Court File and Parties
COURT FILE NO.: CV-18-00077411-0000 DATE: 2023-04-20 SUPERIOR COURT OF JUSTICE - ONTARIO
RE: 1778133 Ontario Inc., Plaintiff AND: Laurin Contracting Ltd., Defendant
BEFORE: Associate Justice M. Fortier
COUNSEL: David Farace, for the Plaintiff Charlotte Watson, for the Defendant
HEARD: December 8, 2022
Endorsement
Introduction
[1] This is a motion by the Plaintiff, 1778133 Ontario Inc. carrying on business as Ryan’s Maintenance Inc. (“RMI”), seeking leave to correct the name of the Defendant and to amend the Statement of Claim.
[2] The Defendant, Laurin Contracting Ltd. (“Laurin”), does not oppose the amendment to correct the name of the Defendant. It does, however, oppose the proposed amendments to paragraphs 10, 11, 13, and 16 of the draft Fresh as Amended Statement of Claim (“the Proposed Claim”).
Background
[3] RMI is in the business of providing contracting and maintenance services for commercial and government projects.

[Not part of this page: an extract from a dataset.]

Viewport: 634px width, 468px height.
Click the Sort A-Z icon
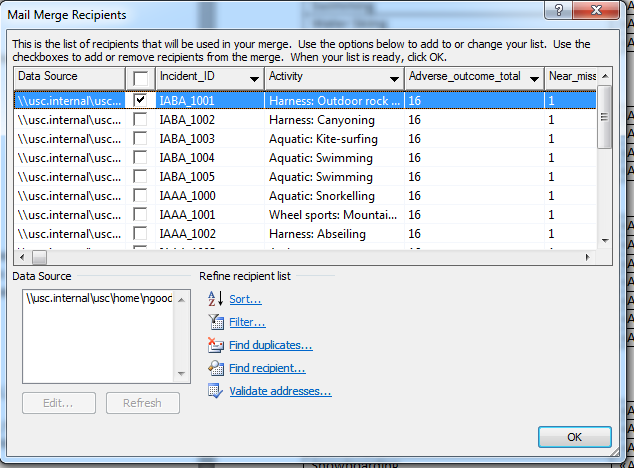tap(214, 299)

[4] Laurin is a general contractor for commercial, government, industrial, and residential projects.
[5] In August 2017, RMI, as subcontractor, entered into a contract with Laurin, as contractor, to supply labour, materials, and equipment for a project located at 4th Canadian Division Support Base, Petawawa, regarding the construction of an outdoor shooting range (the “Project”).
[6] RMI’s claim is for breach of contract pursuant to the August 2017 contract, as well as damages related to change orders and extras they performed at the project for which Laurin allegedly failed to make payment. RMI alleges in its Statement of Claim, issued on August 9, 2018 (“original Statement of Claim”), that it suffered damages in the sum of $1,366,410.00 for outstanding contract items and extras.

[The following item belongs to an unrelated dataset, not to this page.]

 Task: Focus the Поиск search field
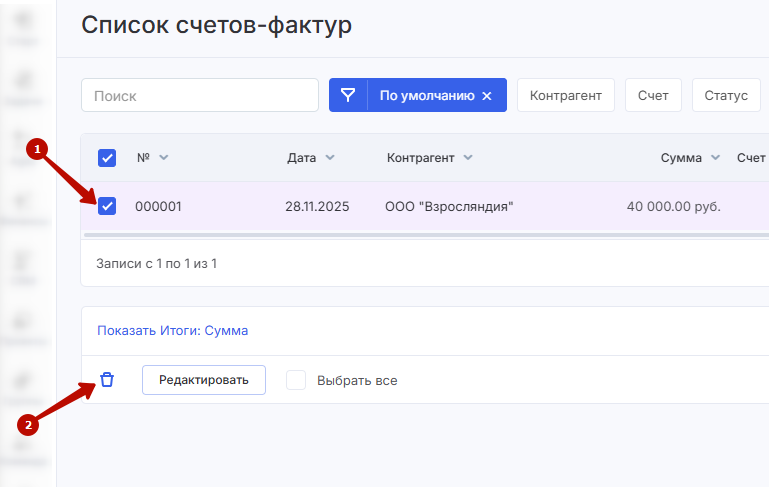[x=200, y=96]

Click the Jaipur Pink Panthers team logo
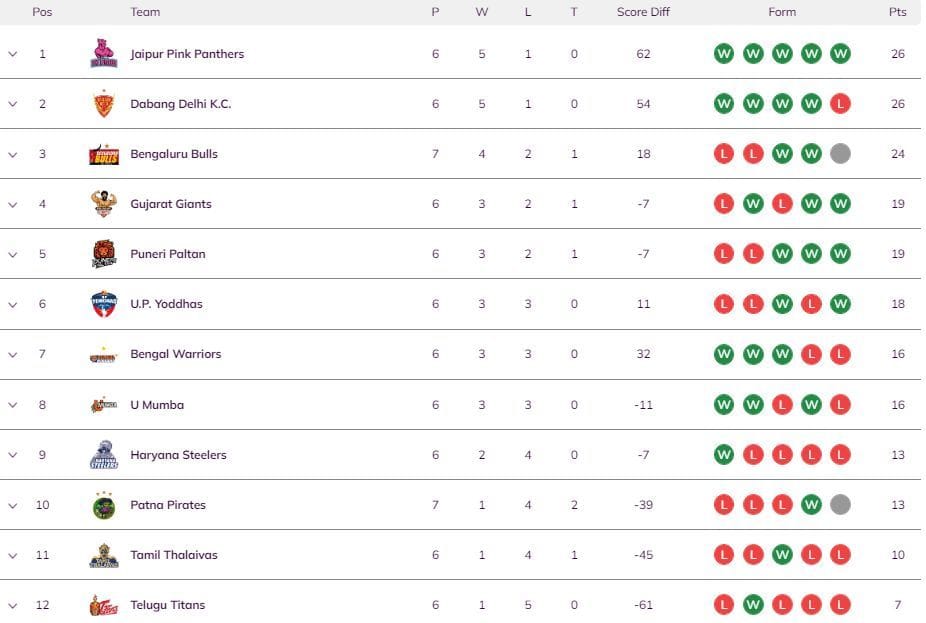tap(104, 53)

[7] Laurin delivered a Statement of Defence and Counterclaim on September 11, 2018. The Statement of Defence and Counterclaim was subsequently amended on March 12, 2020, to name Eastway Contracting Inc. as a Defendant to the Counterclaim.
[8] The parties exchanged affidavits of documents and the representative of each party was examined for discovery in July 2019.
[9] RMI retained new counsel in May 2022. On July 18, 2022, RMI delivered a copy of the Proposed Claim to Laurin, seeking consent for its filing.
[10] Laurin refused to consent to the pleading amendments at paragraphs 10, 11, 13, and 16 of the Proposed Claim on the grounds that the proposed amendments added new causes of action outside the two-year limitation period.
Position of the Parties
[11] RMI summarized the allegations against Laurin contained in the contested paragraphs of the Proposed Claim as follows:
a. Improper backcharges issued by the Defendant to the Plaintiff in respect of additional trucks and rental equipment hired by the Defendant, and payments made by the Defendant to the Plaintiff’s subcontractors and/or suppliers and the Plaintiff’s disagreement with issuing credits to the Defendant for these backcharges. b. Misrepresentations in the tender documents provided by the Defendant, the impact those misrepresentations had on the project schedule, and excess costs incurred by the Plaintiff flowing from the misrepresentations; and c. It was an express or implied term of the Contract that interest at the rate of 3% per month would accrue on all overdue amounts invoiced by the Plaintiff to the Defendant. [1]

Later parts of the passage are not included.